The primary major limitation of the Blue Ocean strategy lies in its capacity to generate new products to appease the market. Creation is a very fickle process that does not guarantee results (Randall, 2015). Risk values in Blue Ocean are relatively high, if the R&D department cannot provide a product that can revolutionize the market. Groundbreaking creations are rare in every industry, meaning that both large and small companies are at risk of wasting time and money either creating something that does not work as intended and does not carry any significant potential in the market (Randall, 2015).
The second limitation is connected to the first one – before any invention is to be created, Blue Ocean requires the company to identify an unsatisfied customer need the object in question is meant to answer (Randall, 2015). If the need was not correctly identified, the developed product will not break ground and remain in obscurity as a seemingly innovative but ultimately useless project. Finally, Blue Ocean strategy requires relatively high levels of technological acumen. It is not suitable for businesses that provide the majority of services and some products – a retail shop is unlikely to break ground by inventing a revolutionary way to serve customers beyond what was already achieved.
The third limitation is the relativity of the results received.
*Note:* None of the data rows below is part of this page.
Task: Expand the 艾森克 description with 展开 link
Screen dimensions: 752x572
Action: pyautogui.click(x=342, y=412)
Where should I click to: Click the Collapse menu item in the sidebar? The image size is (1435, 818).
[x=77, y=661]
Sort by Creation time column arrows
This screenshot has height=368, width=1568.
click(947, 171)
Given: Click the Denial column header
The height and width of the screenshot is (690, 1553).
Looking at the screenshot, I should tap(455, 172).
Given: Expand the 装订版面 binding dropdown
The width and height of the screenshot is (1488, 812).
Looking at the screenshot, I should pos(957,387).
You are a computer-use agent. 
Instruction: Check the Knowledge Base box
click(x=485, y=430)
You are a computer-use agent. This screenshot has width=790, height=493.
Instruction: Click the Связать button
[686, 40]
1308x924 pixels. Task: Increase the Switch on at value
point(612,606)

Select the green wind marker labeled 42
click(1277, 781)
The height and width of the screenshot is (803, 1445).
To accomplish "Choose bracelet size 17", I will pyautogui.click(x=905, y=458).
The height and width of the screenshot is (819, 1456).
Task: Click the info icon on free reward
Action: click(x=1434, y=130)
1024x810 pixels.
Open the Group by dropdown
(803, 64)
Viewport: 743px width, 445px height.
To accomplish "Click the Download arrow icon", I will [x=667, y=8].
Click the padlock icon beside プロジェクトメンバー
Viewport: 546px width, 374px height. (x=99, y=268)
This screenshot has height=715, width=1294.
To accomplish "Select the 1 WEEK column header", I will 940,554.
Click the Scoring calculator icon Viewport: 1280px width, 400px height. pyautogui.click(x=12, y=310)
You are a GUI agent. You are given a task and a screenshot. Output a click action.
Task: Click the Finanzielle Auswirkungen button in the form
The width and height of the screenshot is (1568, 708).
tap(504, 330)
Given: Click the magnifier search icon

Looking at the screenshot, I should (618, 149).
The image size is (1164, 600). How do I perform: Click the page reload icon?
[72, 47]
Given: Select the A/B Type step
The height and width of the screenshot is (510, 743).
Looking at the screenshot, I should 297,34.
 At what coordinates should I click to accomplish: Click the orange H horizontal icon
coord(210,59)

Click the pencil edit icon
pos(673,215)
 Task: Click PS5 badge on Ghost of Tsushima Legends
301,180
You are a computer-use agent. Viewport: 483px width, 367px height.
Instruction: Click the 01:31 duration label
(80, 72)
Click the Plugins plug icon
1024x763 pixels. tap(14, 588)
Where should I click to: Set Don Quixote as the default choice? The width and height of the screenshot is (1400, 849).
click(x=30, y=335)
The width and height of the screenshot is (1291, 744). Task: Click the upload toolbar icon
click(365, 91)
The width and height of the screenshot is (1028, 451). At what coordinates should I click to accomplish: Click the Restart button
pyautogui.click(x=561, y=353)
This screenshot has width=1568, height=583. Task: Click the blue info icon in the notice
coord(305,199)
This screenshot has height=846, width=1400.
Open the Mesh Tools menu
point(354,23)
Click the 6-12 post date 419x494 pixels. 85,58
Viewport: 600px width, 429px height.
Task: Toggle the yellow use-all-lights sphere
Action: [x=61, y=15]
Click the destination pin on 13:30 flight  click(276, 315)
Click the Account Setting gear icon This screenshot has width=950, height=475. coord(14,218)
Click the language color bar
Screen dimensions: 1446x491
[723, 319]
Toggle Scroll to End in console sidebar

All blue oceans eventually become red oceans (Randall, 2015). If a company fails to capitalize on their groundbreaking product during the first few years of enjoying a relative lack of opposition, either due to lapses in quality of production, the slow process of educating the customer base about the benefits of the project, or the inability to produce enough to answer the demand – bigger companies are likely to develop their own products based on the original technology and claim the company’s market share (Randall, 2015).
Blue Ocean is a relatively novel strategy that utilizes the generation of extra value through innovation rather than the continuous race for reducing costs and perfecting the process to cut as many corners as possible. Instead, it is meant to drive progress forward and enable companies, big and small, to find their place in the new market. Technology will never stand still, meaning that the demands, necessities, and needs of humankind will evolve, making Blue Ocean a valid strategy. The strategy offers a long-term perspective as well. What are the unmet demands of the customers now? What would they be in ten years? How will the company address these needs? Can it address them now? The potential is limited only by one’s ability to create.